Как потянула душа в церкву, так и поступила Ксения. Приказала седлать себе Ласку да хлопа взяла в провожатые, чтобы не страшно было возвращаться по темноте на двор. А в церкви не только службу простояла, но еще долго оставалась перед ликом Богородицы, что так ласково в душу глядела, проникая до самого потайного уголка.
— Что мне делать? — прошептала Ксения, пытаясь найти путь, по которому ей надлежало идти ныне. — Что мне делать?
Ехать ли ей, не откладывая в Заслав? Просить Владислава принять ее, выслушать ее доводы? Но к чему они ныне, когда уже шьется свадебный наряд для пана ордината? Только душу себе снова бередить. Да имя свое на слух людской пустить. А толки лишние могут не только ей навредить ныне, а сыну ее.
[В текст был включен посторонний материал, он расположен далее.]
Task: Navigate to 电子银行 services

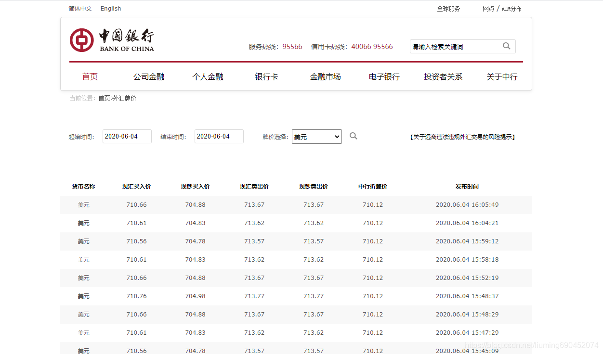Action: point(384,76)
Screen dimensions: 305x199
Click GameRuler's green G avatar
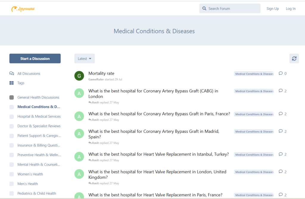(79, 76)
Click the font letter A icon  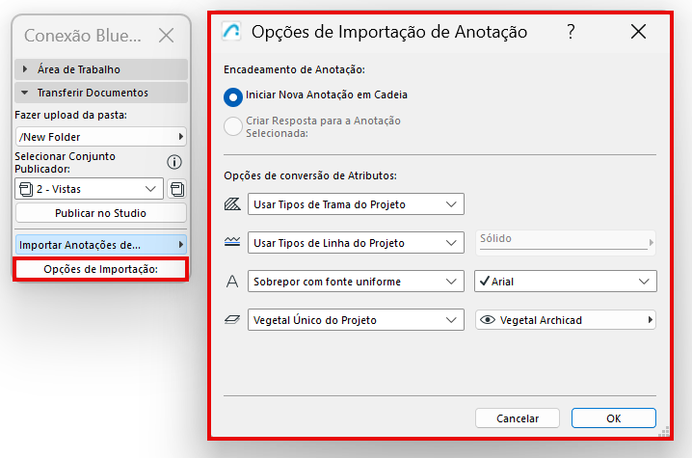tap(232, 282)
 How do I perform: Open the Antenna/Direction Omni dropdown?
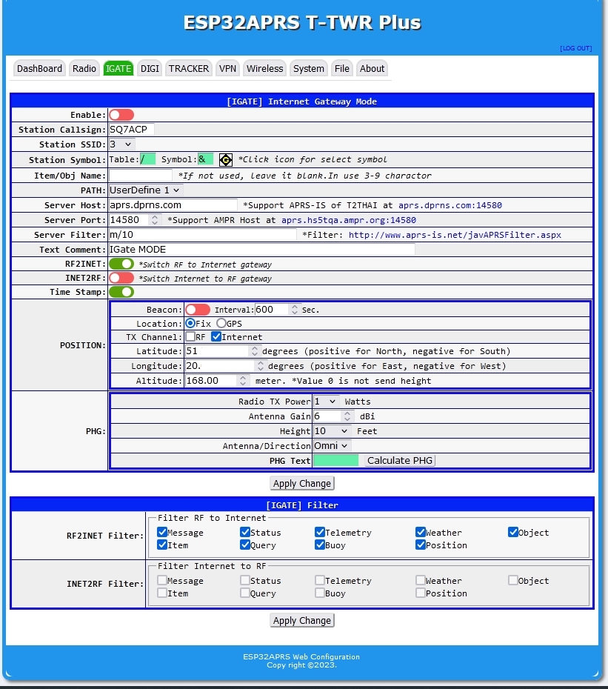(x=332, y=446)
Нет, не поедет она в Заслав, не будет боле унижать себя.
Она вдруг вспомнила, как смело предложила себя тогда Владиславу в Замке, как вела себя в ту ночь, и в жар бросило от стыда. Хотя чего стыдиться здесь, коли от сердца шло? А вот что Владиславом тогда вело, если не тоска душевная, если не тяга сердечная?
А потом горечью наполнился рот. Ради чего от земли своей да от родичей отказалась? Ради того, чтобы плакать здесь перед ликами святыми? Но следует ли роптать ей на волю Божью, ведь его длань вела ее сюда, по его велению путь прошла от порога терема отцовского до гридницы на шляхетском дворе.
— Помоги мне, — прошептала Ксения запальчиво, едва не сбивая своим дыханием огоньки свечей, что стояли к ней ближе всего. — Помоги мне, Богородица. Направь меня, ибо заплутала я. Во тьме я и одна… помоги мне…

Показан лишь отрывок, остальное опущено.